The same experts have tentatively identified the animal as a variety of the seldom seen and obviously endangered leatherback sea turtle. They pointed to the much narrower, dark colored, tough and rubber textured shell on the animal’s back which was in contrast to the usually wider and multi-colored back covering of the more common species of sea turtle.
But this turtle was huge, much bigger than any of its kind that I have seem. The small bullet shaped head and enormous teardrop shaped body looked bulky and ungainly but upon reflection it was clear that in the water this would have been an animal in its natural element.

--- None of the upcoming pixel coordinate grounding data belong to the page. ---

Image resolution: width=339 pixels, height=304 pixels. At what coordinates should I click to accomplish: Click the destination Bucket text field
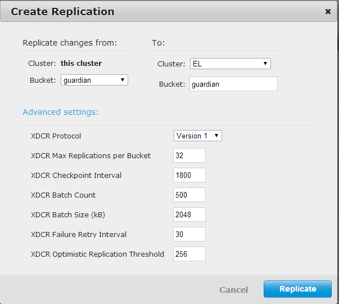tap(233, 84)
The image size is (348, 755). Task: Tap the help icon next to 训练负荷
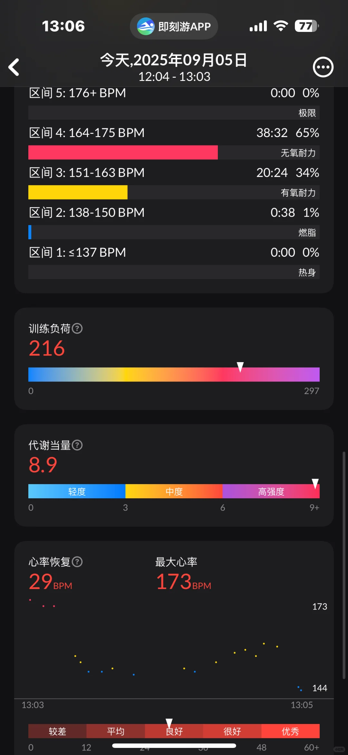click(77, 329)
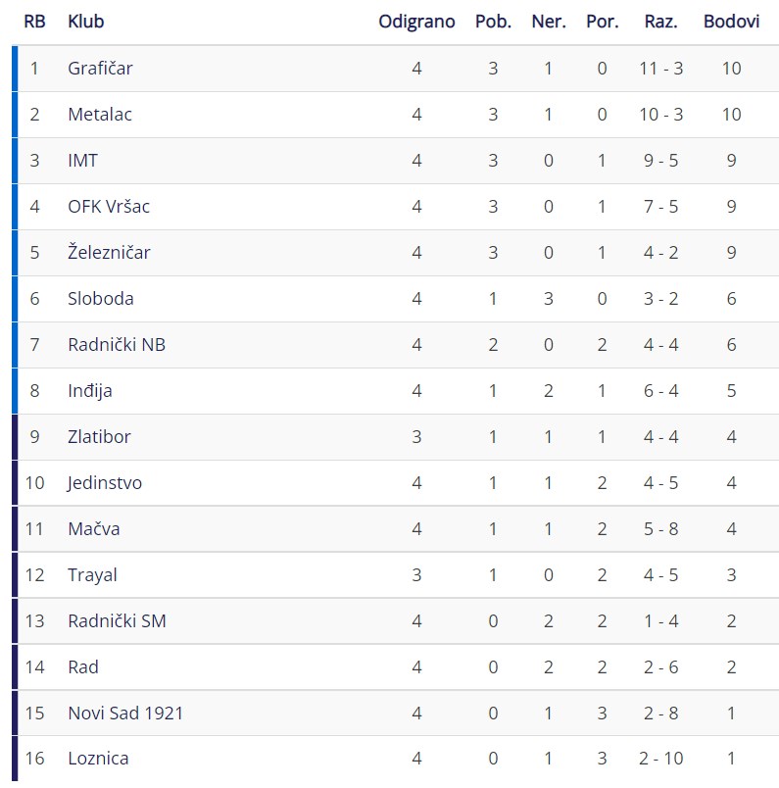Select the Trayal team row
The image size is (779, 788).
[396, 575]
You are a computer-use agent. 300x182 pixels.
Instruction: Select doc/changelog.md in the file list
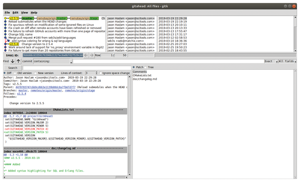145,79
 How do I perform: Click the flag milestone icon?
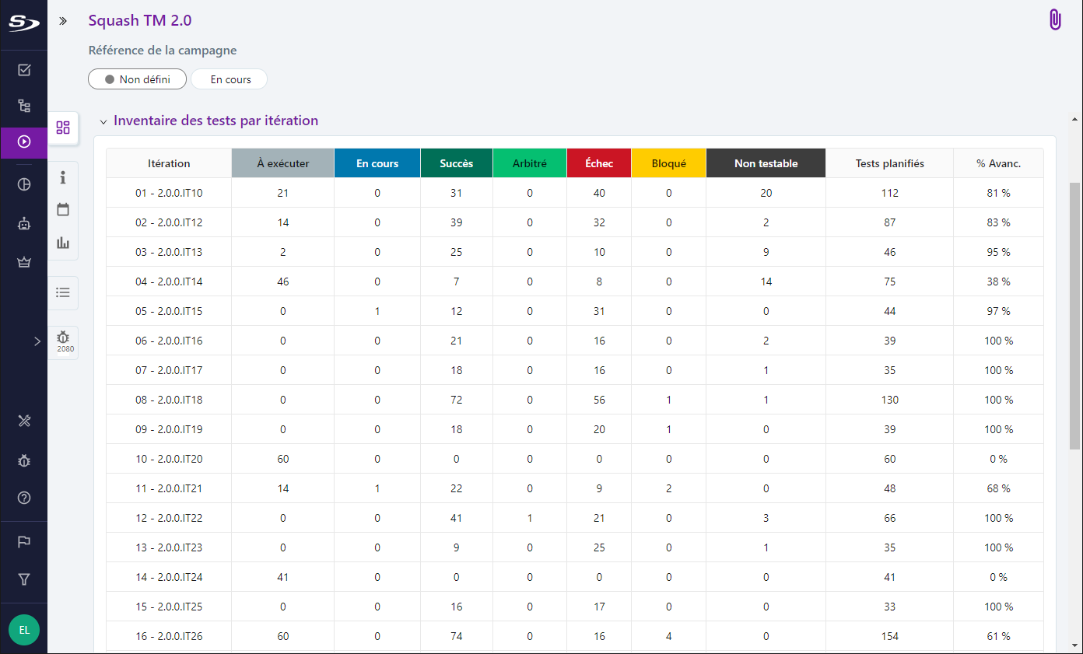[24, 542]
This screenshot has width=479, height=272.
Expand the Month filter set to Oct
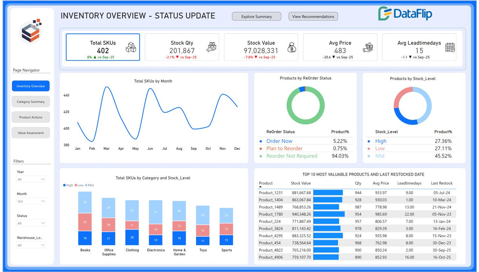[31, 201]
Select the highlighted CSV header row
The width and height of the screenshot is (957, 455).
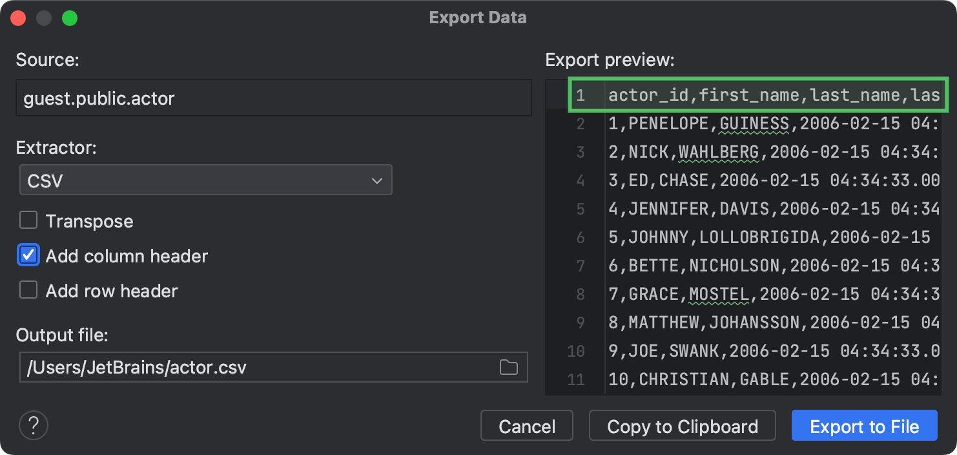[x=743, y=94]
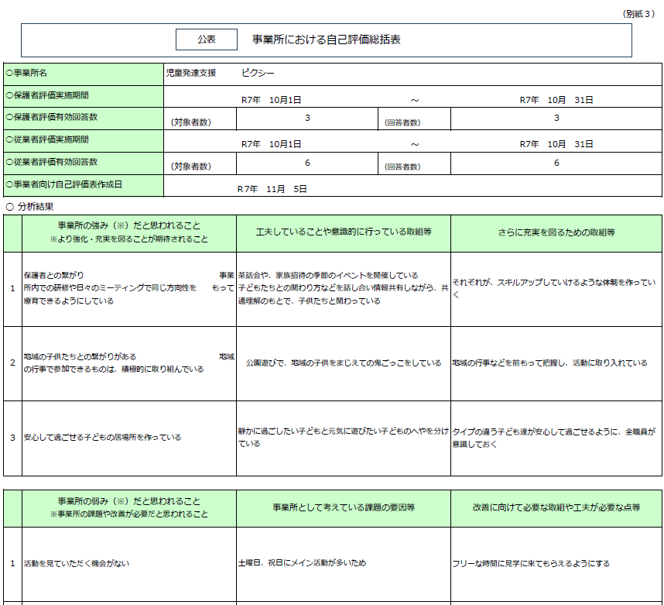The width and height of the screenshot is (664, 605).
Task: Click the 事業所名 label cell
Action: [84, 74]
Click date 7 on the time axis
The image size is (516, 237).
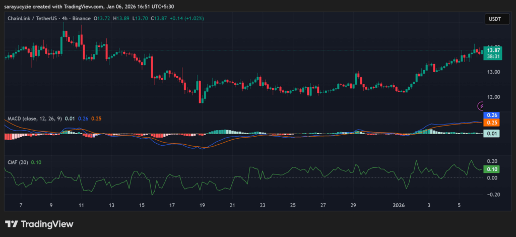(21, 205)
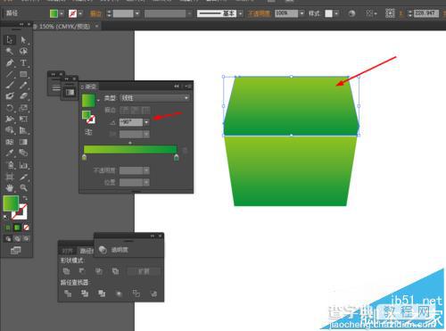Choose the Zoom magnifier tool
Image resolution: width=446 pixels, height=331 pixels.
23,187
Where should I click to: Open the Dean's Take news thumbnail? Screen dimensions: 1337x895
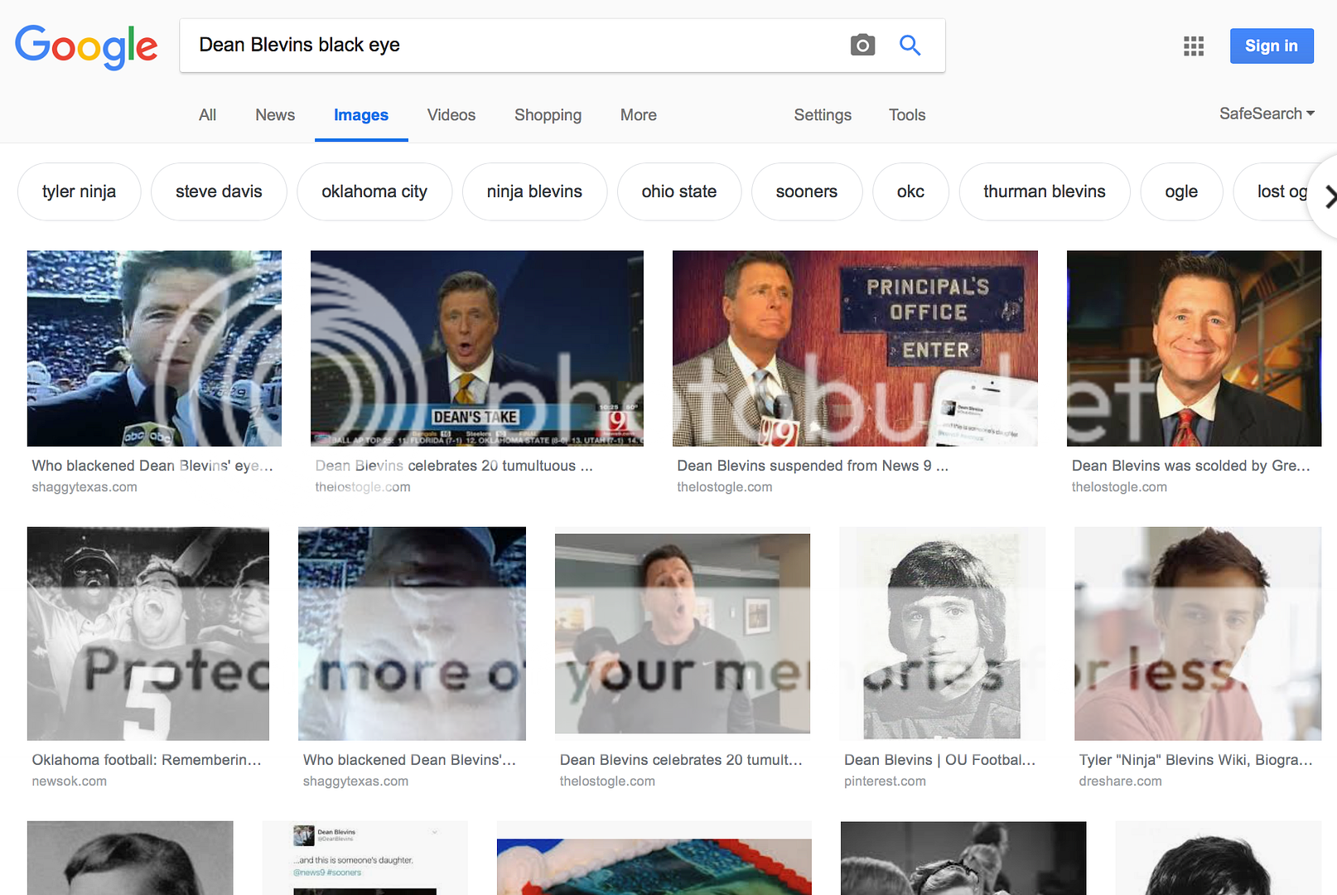pos(476,348)
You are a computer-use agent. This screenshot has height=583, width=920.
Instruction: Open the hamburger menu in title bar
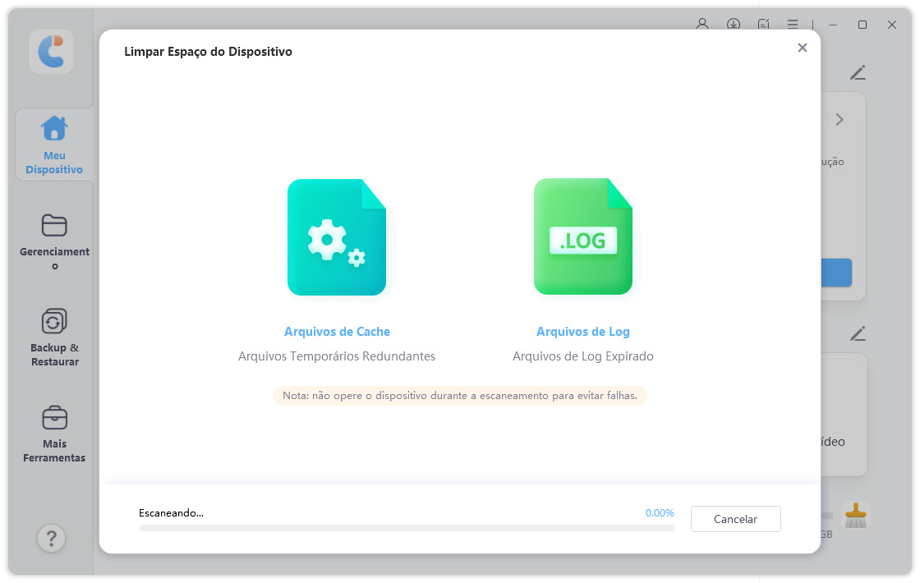click(792, 25)
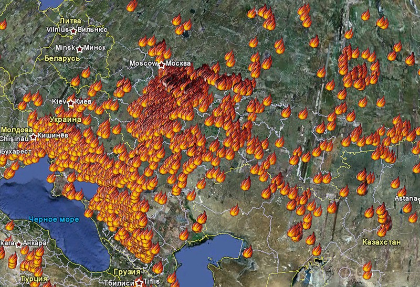The height and width of the screenshot is (287, 420).
Task: Select the Kiev star placemark
Action: coord(71,103)
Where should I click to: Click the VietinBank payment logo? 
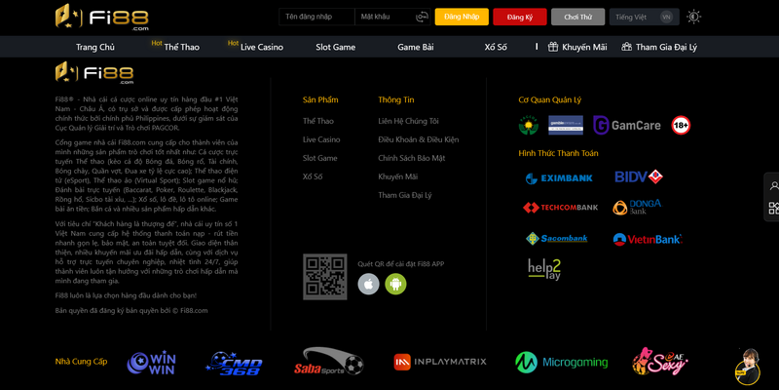[x=647, y=239]
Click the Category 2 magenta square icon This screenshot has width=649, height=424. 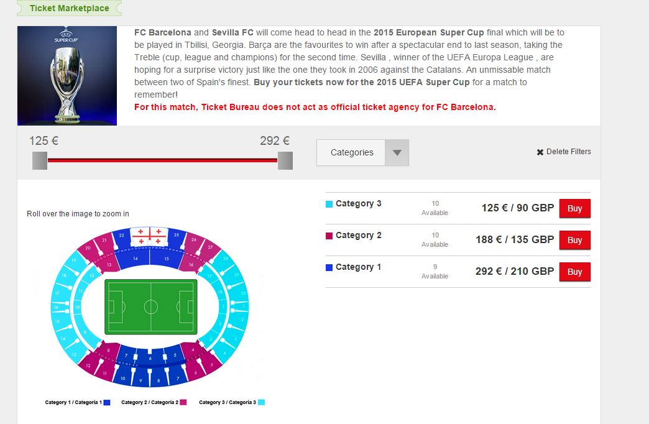[329, 236]
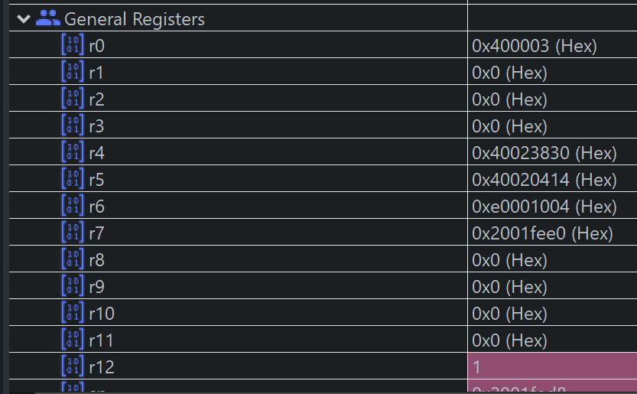Collapse the General Registers group
The image size is (637, 394).
[24, 18]
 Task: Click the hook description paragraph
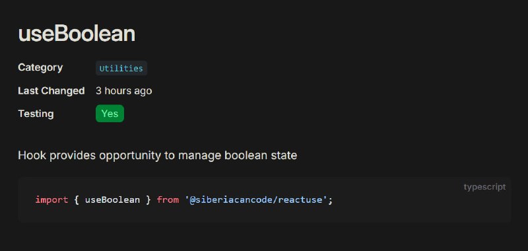tap(157, 155)
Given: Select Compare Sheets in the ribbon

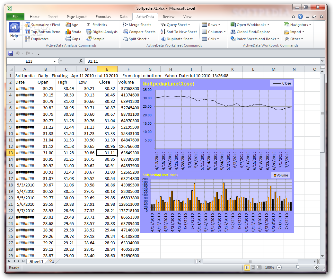Looking at the screenshot, I should point(142,32).
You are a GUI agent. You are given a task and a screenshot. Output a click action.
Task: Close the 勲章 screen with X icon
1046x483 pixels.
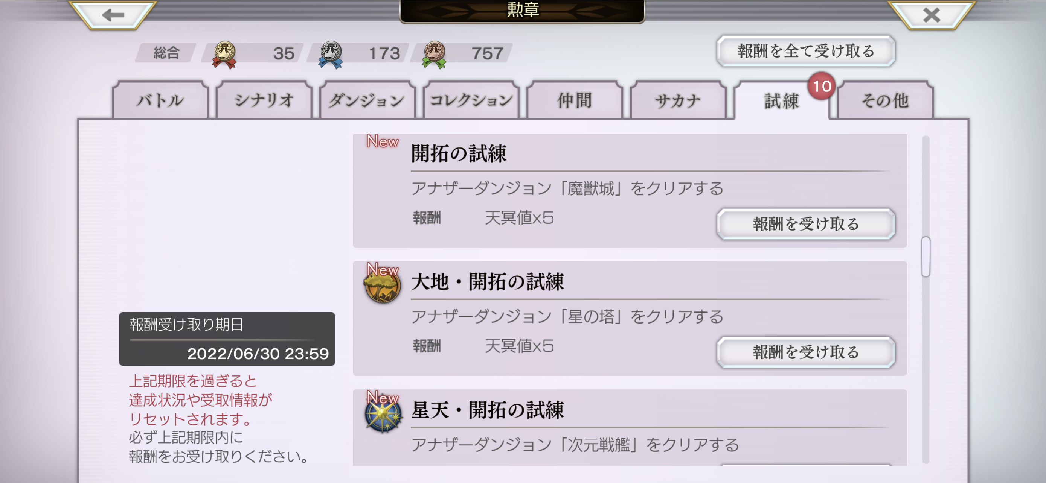click(931, 15)
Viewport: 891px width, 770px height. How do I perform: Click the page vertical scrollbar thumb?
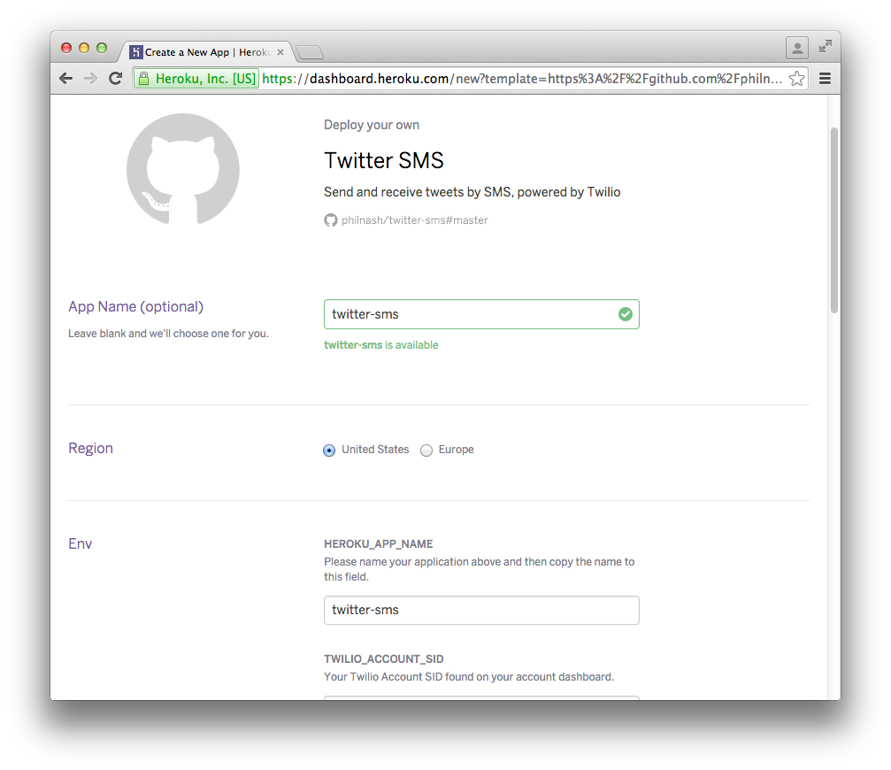pyautogui.click(x=833, y=219)
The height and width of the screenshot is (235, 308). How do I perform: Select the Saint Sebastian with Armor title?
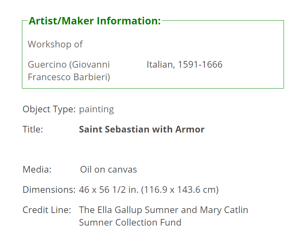[x=142, y=129]
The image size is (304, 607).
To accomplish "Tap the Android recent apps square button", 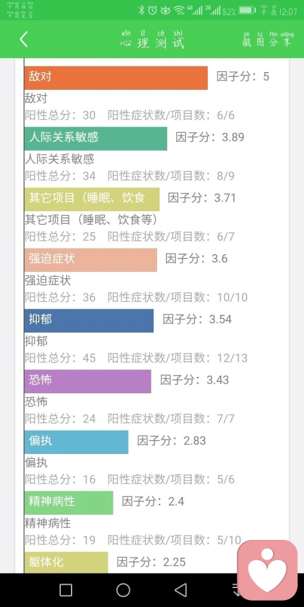I will (x=65, y=590).
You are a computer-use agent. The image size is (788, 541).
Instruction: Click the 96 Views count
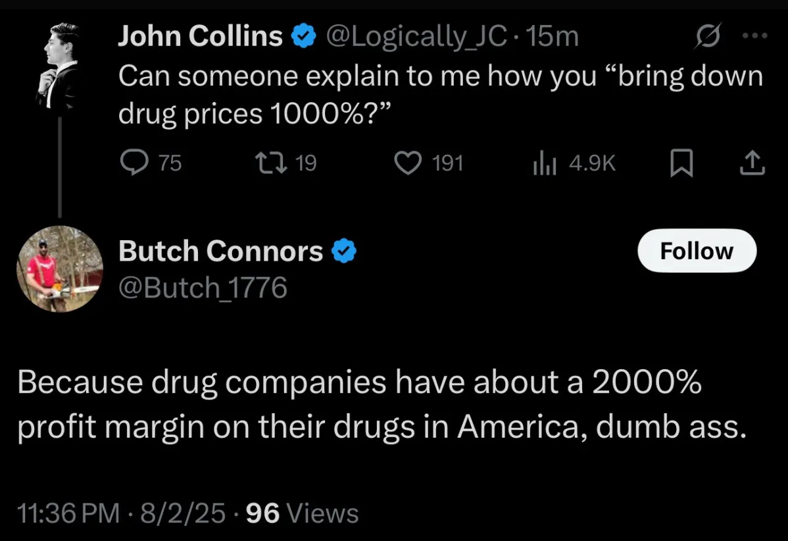pyautogui.click(x=303, y=513)
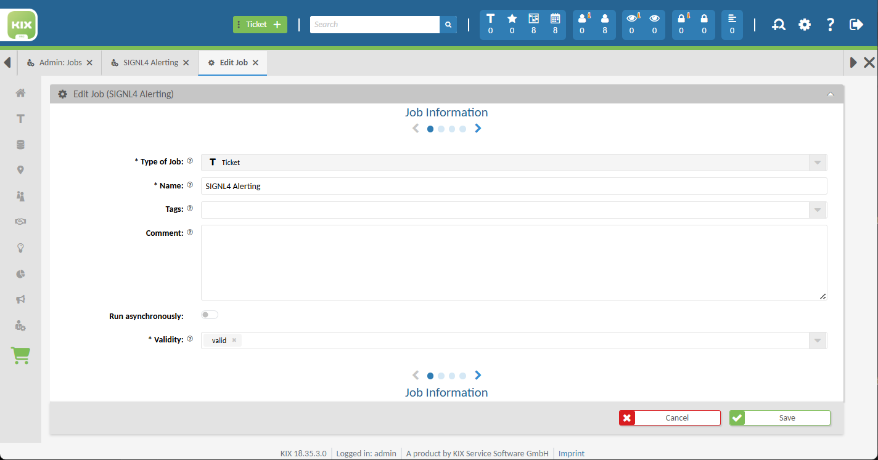Open the Imprint link in the footer
Screen dimensions: 878x460
click(x=571, y=453)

It must have something to see in its natural habitat, completely adapted, graceful and streamlined in its movements, its ponderous weight rendered light by the water’s natural buoyancy. It must have been, when it was still alive and well, a thing of wonder and beauty to behold as it moved confidently through the clear waters of the ocean sea.
But it was now dead probably because of a wanton, cruel act of man.
I looked at the huge animal and touched its already dry, leathery skin. I looked at the wet smear of salty tears below the closed eyes (for turtles do indeed cry salty tears) and wondered if the man, whoever he was, who laid such a cruel hand on this gentle creature of the sea will ever realized the enormity of the senseless crime he has committed on this one of the most docile, harmless and benign of God’s creatures.
It has been said that man is the only creature that is capable of, knowingly and with consummate arrogance, violating and defiling what is beautiful in nature. The wounding and eventual killing of this sea turtle is simply another clear visceral proof of the undeniable truth of that unfortunate fact.